Excerpted data
━━━━

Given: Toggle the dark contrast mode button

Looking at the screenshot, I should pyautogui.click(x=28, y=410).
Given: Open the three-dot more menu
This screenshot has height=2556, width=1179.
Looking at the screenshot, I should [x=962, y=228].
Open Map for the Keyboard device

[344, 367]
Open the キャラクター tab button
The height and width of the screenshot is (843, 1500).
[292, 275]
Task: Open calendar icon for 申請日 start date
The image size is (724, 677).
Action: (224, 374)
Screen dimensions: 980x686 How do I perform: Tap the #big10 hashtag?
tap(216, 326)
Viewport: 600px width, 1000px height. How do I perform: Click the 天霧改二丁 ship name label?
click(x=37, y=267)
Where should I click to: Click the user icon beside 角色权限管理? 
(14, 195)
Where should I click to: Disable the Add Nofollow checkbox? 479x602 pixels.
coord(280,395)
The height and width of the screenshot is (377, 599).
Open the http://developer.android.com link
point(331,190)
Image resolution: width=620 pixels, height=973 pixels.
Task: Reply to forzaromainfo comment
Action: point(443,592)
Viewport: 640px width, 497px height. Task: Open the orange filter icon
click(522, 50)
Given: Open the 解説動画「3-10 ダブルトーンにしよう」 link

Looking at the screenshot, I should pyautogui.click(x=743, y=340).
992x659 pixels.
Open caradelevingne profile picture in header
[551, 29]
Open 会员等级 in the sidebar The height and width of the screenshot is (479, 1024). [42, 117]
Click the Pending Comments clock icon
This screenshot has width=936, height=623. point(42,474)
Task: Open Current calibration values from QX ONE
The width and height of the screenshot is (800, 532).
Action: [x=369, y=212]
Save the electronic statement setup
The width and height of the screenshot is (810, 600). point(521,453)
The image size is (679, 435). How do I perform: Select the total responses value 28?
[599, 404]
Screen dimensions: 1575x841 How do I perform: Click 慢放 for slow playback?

━━━━

What the task asks
Exactly the lines from the one holding "Click the Pending Comments clock icon" through the end of the records above are to be returned, and nothing else.

Written answer
Click the Pending Comments clock icon
This screenshot has width=936, height=623. point(42,474)
Task: Open Current calibration values from QX ONE
The width and height of the screenshot is (800, 532).
Action: [x=369, y=212]
Save the electronic statement setup
The width and height of the screenshot is (810, 600). point(521,453)
The image size is (679, 435). How do I perform: Select the total responses value 28?
[599, 404]
Screen dimensions: 1575x841 How do I perform: Click 慢放 for slow playback?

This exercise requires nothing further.